Work to complete: Could you write out the records below exactly, without omitting a line?

Dataset records:
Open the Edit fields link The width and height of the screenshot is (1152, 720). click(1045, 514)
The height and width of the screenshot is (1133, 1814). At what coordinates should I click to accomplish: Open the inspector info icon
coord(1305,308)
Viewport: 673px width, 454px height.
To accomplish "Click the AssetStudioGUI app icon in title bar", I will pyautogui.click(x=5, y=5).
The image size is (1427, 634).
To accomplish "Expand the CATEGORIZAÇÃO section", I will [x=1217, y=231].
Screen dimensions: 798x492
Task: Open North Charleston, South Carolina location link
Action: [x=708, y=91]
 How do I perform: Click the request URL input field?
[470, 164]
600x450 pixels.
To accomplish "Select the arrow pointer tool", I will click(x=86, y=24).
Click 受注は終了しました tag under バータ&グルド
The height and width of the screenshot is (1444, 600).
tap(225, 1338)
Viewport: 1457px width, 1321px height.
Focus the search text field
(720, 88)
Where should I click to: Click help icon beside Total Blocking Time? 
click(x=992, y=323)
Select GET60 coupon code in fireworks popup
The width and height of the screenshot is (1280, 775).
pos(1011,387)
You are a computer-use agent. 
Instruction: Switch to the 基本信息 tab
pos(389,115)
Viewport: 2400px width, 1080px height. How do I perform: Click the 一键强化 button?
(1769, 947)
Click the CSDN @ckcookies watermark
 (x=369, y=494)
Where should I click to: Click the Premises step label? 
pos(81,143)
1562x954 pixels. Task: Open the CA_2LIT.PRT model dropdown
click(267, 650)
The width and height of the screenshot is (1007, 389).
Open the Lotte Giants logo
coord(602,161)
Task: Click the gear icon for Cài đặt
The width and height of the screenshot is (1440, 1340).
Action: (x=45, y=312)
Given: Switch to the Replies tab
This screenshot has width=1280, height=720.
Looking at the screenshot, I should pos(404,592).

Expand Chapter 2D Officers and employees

Expected output:
Open the Edit fields link The width and height of the screenshot is (1152, 720). click(1045, 514)
The height and width of the screenshot is (1133, 1814). At what coordinates should I click to accomplish: Open the inspector info icon
coord(1305,308)
Viewport: 673px width, 454px height.
To accomplish "Click the AssetStudioGUI app icon in title bar", I will pyautogui.click(x=5, y=5).
The image size is (1427, 634).
To accomplish "Expand the CATEGORIZAÇÃO section", I will [x=1217, y=231].
Screen dimensions: 798x492
Task: Open North Charleston, South Carolina location link
Action: [x=708, y=91]
 How do I perform: Click the request URL input field?
[470, 164]
600x450 pixels.
To accomplish "Select the arrow pointer tool", I will click(x=86, y=24).
Click 受注は終了しました tag under バータ&グルド
The height and width of the screenshot is (1444, 600).
tap(225, 1338)
Viewport: 1457px width, 1321px height.
Focus the search text field
(720, 88)
Where should I click to: Click help icon beside Total Blocking Time? 
click(x=992, y=323)
Select GET60 coupon code in fireworks popup
The width and height of the screenshot is (1280, 775).
pos(1011,387)
You are a computer-use agent. 
Instruction: Switch to the 基本信息 tab
pos(389,115)
Viewport: 2400px width, 1080px height. How do I perform: Click the 一键强化 button?
(1769, 947)
Click the CSDN @ckcookies watermark
 (x=369, y=494)
Where should I click to: Click the Premises step label? 
pos(81,143)
1562x954 pixels. Task: Open the CA_2LIT.PRT model dropdown
click(267, 650)
The width and height of the screenshot is (1007, 389).
Open the Lotte Giants logo
coord(602,161)
Task: Click the gear icon for Cài đặt
The width and height of the screenshot is (1440, 1340).
Action: (x=45, y=312)
Given: Switch to the Replies tab
This screenshot has width=1280, height=720.
Looking at the screenshot, I should pos(404,592).

Expand Chapter 2D Officers and employees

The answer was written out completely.